* _Work to complete_: Rewrite the lines from the line with "Task: Click the Export DOCman data button" up to and including the line with "pos(544,32)", swapping "Export" for "Download" and leaving everything else the same.

Stored entries:

---+---

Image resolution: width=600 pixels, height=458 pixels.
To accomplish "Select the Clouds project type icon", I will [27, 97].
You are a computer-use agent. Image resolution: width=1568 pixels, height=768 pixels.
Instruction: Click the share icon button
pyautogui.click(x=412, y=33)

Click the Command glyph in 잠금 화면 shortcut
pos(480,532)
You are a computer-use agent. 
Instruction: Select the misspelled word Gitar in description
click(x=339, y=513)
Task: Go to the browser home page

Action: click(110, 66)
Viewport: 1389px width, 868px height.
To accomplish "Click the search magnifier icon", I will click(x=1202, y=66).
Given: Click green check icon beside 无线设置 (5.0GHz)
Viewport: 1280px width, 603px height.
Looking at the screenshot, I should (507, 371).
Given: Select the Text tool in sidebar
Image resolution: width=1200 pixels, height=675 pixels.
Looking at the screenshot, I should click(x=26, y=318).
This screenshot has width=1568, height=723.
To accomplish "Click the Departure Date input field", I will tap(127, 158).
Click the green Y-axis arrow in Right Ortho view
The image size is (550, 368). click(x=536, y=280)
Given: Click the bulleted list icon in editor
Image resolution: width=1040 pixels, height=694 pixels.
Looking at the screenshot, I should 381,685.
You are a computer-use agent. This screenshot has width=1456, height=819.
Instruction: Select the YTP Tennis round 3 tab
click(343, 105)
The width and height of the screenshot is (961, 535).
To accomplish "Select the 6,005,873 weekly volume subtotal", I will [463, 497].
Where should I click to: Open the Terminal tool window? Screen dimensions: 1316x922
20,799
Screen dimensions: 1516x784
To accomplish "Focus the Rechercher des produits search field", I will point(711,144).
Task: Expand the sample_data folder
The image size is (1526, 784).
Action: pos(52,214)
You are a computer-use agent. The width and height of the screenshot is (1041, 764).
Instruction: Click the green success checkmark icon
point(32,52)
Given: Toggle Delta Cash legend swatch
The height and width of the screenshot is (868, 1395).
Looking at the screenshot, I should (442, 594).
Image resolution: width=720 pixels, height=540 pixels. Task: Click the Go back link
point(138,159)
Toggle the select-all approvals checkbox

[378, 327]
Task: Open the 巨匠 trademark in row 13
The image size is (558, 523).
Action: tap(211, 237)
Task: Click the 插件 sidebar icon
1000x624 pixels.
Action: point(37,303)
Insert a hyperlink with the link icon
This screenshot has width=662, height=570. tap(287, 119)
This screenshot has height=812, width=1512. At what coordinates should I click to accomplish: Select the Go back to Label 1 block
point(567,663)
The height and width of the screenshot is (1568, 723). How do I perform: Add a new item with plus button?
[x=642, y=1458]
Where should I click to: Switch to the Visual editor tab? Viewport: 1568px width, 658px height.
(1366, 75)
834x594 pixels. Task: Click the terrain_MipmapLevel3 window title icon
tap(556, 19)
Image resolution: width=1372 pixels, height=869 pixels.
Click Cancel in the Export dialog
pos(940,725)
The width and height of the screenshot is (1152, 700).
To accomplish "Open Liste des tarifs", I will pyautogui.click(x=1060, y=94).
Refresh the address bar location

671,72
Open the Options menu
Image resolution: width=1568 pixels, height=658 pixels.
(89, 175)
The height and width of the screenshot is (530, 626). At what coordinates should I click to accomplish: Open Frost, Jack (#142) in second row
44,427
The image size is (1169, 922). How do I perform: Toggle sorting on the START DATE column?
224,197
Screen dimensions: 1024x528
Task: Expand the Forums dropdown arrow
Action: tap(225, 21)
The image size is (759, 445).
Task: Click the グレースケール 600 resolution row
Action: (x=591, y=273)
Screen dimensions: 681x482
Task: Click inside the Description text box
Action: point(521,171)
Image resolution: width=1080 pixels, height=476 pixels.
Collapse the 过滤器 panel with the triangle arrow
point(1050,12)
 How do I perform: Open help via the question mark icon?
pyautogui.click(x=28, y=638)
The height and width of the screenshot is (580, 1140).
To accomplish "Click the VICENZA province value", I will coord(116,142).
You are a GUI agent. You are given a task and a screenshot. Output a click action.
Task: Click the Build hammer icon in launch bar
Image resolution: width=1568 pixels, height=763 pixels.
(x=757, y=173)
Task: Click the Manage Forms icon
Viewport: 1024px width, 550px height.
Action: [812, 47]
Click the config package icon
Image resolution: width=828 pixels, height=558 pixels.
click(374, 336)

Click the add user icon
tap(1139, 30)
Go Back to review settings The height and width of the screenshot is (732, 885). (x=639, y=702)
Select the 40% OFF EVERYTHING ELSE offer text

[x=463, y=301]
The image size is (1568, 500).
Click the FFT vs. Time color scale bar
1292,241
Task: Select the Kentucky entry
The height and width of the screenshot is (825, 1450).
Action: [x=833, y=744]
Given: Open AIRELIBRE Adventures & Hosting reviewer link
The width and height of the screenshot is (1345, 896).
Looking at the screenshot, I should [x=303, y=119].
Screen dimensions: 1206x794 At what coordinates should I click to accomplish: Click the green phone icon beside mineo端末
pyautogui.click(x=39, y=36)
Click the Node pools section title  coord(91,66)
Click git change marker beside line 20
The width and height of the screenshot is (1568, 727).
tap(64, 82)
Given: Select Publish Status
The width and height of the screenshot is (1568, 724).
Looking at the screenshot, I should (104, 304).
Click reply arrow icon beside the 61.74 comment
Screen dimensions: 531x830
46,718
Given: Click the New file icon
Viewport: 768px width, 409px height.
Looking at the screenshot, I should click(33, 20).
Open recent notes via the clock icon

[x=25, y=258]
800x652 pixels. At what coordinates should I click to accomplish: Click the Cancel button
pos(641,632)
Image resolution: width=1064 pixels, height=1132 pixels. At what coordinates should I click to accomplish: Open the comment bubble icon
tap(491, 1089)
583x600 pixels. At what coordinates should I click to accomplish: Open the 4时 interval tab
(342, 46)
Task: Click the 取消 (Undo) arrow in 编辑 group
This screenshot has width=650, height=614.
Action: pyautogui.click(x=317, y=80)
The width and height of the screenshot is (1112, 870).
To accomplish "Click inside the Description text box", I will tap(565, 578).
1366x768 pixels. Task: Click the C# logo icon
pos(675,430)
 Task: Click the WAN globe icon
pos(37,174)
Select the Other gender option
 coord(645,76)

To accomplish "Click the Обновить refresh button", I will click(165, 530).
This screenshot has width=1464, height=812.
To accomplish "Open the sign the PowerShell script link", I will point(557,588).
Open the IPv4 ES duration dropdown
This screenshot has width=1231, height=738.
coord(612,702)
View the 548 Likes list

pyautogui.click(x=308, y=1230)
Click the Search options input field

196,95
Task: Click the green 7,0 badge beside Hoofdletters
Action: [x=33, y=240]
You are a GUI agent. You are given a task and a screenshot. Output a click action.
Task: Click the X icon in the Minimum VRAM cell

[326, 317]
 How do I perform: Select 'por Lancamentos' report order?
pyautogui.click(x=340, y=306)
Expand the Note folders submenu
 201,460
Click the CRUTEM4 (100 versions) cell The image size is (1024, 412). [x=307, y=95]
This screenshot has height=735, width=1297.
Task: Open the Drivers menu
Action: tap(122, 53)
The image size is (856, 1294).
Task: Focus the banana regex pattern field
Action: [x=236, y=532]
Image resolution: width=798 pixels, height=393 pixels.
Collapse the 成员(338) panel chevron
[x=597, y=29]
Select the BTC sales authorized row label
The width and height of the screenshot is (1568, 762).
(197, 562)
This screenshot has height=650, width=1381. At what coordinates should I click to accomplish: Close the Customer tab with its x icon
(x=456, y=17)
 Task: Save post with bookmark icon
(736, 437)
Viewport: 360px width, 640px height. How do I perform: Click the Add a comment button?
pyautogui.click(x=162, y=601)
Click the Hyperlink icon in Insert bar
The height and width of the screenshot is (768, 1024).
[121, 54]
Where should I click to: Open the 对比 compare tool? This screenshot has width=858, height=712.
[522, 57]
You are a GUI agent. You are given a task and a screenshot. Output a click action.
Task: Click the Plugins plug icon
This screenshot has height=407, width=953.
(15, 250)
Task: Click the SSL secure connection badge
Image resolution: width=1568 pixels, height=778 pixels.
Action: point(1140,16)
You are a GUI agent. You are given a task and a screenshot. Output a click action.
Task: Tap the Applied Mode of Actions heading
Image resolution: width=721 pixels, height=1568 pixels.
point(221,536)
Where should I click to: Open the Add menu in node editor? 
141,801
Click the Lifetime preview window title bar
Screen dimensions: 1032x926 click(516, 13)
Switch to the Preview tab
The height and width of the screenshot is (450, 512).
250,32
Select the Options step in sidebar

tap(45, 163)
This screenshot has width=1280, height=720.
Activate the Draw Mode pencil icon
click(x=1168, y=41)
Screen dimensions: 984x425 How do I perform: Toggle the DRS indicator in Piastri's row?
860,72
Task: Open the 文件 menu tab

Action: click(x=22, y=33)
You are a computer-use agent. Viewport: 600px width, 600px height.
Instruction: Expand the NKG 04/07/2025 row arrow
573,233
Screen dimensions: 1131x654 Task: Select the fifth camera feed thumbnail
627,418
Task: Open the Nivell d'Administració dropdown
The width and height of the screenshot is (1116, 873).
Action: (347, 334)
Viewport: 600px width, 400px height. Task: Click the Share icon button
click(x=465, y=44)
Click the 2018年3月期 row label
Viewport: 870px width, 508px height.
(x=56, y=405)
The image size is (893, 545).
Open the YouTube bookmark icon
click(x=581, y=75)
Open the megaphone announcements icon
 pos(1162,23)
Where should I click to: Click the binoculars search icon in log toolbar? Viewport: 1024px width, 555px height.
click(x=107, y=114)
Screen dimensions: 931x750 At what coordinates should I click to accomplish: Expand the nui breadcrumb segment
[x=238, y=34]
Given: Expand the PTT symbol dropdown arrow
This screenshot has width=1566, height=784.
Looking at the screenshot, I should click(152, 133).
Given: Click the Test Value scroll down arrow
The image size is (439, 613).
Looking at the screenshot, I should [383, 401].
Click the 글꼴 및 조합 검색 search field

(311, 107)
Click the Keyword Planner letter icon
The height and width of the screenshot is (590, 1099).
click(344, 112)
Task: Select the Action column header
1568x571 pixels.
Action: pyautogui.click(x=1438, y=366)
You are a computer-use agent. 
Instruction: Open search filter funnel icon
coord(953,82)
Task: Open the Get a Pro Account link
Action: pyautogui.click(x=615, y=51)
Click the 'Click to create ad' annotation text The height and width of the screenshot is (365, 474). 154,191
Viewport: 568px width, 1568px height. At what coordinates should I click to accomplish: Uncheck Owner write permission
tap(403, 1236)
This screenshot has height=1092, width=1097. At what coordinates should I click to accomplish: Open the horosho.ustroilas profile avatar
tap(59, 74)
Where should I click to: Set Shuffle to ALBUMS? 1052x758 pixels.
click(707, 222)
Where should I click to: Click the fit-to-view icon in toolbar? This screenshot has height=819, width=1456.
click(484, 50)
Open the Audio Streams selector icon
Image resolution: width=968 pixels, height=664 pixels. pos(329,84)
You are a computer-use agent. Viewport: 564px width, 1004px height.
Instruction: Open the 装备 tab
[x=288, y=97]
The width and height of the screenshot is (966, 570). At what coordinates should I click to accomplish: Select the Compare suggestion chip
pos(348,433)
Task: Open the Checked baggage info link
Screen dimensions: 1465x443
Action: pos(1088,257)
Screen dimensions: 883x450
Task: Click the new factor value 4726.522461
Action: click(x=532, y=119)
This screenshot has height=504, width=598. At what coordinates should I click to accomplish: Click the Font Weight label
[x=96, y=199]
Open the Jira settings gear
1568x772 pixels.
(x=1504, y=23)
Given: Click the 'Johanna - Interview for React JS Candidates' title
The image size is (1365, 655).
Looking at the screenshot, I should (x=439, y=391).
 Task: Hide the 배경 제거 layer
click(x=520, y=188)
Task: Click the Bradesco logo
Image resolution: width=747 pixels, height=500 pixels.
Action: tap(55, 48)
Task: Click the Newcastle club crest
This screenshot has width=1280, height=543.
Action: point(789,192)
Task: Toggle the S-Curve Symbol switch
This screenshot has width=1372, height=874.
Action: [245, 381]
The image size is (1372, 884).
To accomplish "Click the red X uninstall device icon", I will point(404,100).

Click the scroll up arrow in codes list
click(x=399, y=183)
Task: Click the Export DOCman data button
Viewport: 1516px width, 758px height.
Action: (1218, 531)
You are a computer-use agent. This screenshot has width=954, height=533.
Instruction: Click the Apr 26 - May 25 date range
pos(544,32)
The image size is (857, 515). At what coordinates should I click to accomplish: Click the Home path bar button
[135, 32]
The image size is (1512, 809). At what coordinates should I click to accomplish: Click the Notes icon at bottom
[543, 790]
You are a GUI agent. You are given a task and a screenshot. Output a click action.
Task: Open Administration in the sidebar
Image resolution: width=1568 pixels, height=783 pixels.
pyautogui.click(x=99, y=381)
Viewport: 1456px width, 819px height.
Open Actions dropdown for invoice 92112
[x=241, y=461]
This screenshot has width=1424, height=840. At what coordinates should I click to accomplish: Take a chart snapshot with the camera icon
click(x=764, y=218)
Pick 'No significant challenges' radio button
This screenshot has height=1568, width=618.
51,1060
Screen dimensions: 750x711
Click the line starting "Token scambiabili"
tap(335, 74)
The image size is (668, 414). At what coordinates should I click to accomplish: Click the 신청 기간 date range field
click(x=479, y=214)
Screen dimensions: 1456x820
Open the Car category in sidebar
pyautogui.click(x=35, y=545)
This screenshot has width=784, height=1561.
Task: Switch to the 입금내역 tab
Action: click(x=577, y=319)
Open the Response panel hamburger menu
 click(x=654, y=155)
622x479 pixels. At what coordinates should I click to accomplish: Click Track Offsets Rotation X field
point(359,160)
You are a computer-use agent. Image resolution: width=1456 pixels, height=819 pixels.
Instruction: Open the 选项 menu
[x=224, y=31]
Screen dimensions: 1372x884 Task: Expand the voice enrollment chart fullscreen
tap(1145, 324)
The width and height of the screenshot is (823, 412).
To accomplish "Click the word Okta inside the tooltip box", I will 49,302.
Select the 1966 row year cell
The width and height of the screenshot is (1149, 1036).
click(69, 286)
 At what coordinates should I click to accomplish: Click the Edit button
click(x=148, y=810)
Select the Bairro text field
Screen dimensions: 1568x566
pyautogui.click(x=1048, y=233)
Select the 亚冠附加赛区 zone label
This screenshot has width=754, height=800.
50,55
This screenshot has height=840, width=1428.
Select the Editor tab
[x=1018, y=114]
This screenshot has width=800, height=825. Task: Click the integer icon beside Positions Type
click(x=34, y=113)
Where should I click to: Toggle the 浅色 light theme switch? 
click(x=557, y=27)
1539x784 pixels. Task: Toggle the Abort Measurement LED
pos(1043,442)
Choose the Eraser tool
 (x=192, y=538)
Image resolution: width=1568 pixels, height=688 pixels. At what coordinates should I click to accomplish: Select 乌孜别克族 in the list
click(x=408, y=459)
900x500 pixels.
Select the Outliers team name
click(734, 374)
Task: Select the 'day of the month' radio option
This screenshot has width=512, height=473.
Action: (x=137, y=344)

---+---

* _The solution_:
Task: Click the Download DOCman data button
Viewport: 1516px width, 758px height.
Action: (1218, 531)
You are a computer-use agent. This screenshot has width=954, height=533.
Instruction: Click the Apr 26 - May 25 date range
pos(544,32)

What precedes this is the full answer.